As we just heard from Somalia's president, al-Shabab has a foothold in several parts of that country. That's where an American man named Omar Hammami had been living. Hammami left the U.S. to join al-Shabab. In 2012, the FBI put him on their most wanted list. Last week, Hammami was reportedly killed with members of al-Shabab after a falling out with its leadership. In the months before he died, Hammami posted his concerns for his safety in a video on YouTube after tensions developed within the group. And he started tweeting from a newly created Twitter account. He also began to communicate with a journalist named J.M. Berger. Berger wrote about their interaction in a piece for Foreign Policy. It was called "Omar and Me: My Strange, Frustrating Relationship with an American Terrorist." And Berger told me he first reached out to Hammami on Twitter.

J.M. BERGER: I encouraged him to email me because at first I was - didn't really want to promote this account that he had created. Basically, I didn't want to do any favors for someone who was a wanted terrorist and help him get publicity. Over time, he talked to me for a while when he was at the height of fear for his life early in 2013. He was a great attention-seeker, and I think that an audience of one was not adequate for him.
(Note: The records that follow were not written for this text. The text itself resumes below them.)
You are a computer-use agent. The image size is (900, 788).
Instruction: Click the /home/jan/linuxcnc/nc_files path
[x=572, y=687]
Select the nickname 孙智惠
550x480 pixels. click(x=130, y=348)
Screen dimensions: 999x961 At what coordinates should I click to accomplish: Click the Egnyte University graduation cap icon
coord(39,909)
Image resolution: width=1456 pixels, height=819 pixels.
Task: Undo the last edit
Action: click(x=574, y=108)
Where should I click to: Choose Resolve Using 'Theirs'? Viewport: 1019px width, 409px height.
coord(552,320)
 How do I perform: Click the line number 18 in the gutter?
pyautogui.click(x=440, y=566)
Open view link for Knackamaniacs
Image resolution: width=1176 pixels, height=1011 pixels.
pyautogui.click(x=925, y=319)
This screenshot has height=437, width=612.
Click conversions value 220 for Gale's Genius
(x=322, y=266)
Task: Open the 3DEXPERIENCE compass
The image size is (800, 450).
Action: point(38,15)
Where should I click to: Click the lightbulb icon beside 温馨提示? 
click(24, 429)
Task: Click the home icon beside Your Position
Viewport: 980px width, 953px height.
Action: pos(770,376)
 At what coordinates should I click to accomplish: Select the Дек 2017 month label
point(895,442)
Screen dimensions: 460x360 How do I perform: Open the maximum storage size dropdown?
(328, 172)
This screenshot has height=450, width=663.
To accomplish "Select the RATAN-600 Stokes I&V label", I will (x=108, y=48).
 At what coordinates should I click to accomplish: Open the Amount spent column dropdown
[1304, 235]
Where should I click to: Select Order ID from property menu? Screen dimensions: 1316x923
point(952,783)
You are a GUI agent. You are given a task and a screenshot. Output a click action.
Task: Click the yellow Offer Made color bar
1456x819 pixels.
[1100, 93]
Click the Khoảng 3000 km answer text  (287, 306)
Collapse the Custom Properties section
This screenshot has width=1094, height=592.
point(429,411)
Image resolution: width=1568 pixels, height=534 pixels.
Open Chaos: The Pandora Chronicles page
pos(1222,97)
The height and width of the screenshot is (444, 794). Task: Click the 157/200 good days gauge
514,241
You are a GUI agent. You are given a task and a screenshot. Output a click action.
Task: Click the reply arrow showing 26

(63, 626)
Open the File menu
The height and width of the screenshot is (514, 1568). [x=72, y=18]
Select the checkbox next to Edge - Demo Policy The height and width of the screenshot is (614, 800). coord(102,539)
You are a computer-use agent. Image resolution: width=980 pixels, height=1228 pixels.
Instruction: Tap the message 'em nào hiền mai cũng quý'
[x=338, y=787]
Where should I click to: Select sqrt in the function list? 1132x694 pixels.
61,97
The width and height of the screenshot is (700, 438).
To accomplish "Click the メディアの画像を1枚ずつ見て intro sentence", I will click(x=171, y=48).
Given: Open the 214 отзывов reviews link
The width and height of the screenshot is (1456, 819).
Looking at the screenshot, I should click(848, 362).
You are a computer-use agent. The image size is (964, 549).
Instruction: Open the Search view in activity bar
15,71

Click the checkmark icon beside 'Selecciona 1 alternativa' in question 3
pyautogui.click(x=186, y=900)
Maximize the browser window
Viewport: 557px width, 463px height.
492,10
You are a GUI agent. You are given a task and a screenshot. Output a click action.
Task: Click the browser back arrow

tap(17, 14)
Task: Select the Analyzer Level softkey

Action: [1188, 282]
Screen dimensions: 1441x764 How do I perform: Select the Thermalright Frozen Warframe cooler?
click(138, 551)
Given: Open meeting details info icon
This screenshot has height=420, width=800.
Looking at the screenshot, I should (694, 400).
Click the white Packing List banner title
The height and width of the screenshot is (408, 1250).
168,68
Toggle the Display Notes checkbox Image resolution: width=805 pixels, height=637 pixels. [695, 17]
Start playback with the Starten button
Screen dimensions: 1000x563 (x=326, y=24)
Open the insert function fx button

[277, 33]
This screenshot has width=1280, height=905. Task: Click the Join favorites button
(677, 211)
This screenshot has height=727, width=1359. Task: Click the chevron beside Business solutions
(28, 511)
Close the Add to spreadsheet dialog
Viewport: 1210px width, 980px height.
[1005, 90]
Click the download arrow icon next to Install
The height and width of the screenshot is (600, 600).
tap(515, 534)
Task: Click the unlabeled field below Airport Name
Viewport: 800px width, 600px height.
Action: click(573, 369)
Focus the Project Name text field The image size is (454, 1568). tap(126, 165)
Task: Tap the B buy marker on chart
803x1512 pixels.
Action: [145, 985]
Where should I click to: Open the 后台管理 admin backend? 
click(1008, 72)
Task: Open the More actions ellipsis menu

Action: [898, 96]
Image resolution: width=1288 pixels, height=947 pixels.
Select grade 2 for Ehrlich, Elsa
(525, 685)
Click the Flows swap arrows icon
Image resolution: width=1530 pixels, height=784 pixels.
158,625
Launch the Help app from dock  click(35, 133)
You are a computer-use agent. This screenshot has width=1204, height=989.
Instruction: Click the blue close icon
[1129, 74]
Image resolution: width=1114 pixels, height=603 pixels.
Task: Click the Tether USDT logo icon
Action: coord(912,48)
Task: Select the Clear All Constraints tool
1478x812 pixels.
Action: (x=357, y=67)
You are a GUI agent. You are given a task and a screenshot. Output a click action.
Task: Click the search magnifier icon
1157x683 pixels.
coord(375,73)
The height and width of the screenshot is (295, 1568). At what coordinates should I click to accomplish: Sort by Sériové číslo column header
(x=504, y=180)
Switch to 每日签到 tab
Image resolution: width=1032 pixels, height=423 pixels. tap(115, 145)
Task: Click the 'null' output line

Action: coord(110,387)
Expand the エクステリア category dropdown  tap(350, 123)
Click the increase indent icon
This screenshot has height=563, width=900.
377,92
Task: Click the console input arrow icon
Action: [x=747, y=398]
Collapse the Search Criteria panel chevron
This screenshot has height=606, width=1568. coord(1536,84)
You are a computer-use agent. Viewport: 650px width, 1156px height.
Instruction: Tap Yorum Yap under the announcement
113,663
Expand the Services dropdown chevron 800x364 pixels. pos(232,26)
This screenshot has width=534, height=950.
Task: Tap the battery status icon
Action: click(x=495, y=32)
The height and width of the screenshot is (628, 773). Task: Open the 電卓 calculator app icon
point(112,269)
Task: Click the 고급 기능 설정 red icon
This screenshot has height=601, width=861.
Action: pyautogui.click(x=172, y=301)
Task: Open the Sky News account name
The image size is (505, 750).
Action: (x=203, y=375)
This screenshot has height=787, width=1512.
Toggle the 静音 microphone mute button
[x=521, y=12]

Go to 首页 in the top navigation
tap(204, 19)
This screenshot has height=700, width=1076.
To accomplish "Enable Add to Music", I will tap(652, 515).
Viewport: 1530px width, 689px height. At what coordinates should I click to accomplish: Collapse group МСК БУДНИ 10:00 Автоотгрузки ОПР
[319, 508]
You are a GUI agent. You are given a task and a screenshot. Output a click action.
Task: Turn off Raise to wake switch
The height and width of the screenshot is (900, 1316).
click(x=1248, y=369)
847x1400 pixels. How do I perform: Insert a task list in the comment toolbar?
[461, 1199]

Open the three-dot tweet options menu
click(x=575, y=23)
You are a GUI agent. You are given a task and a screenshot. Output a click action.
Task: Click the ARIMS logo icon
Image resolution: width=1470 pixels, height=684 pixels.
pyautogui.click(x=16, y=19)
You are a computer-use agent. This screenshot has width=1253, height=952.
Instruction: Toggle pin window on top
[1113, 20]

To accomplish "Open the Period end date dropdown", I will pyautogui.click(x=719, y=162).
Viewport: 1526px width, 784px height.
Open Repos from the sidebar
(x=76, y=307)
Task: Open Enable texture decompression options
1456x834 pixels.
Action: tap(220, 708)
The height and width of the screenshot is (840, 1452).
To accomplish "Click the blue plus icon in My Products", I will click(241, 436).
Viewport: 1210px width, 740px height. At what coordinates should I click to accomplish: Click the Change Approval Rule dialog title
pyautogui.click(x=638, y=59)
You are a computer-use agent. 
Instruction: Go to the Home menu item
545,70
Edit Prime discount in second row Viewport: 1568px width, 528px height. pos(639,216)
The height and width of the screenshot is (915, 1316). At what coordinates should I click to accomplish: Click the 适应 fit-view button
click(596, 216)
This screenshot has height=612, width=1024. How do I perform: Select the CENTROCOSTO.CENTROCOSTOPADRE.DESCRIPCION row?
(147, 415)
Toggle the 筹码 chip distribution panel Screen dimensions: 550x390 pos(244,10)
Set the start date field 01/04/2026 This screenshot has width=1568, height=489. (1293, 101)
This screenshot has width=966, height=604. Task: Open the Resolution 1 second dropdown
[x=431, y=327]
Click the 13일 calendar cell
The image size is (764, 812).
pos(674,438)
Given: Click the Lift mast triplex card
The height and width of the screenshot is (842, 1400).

So, after that, starting in January and continuing through his death, we had a mix of public and private communications.

MARTIN: Can you describe the personality that emerged over the course of those conversations?

BERGER: He had done a fair number of videos and quite a bit of writing that kind of gave you a sense of who he was, and that person was someone who was bright, who had some blind spots, obviously, in some of his judgments. But he was bright and he was funny. Omar's sense of humor was unusual. It was goofy. He would make strange references to pop culture and he could be very childlike at one moment and childish in the next. And, you know, above all, he was just very much committed to the cause he believed in but also very enamored of his own role in events.

MARTIN: Why did you keep talking with him? I mean, initially you wanted an interview, you got that. What were you looking for out of this relationship?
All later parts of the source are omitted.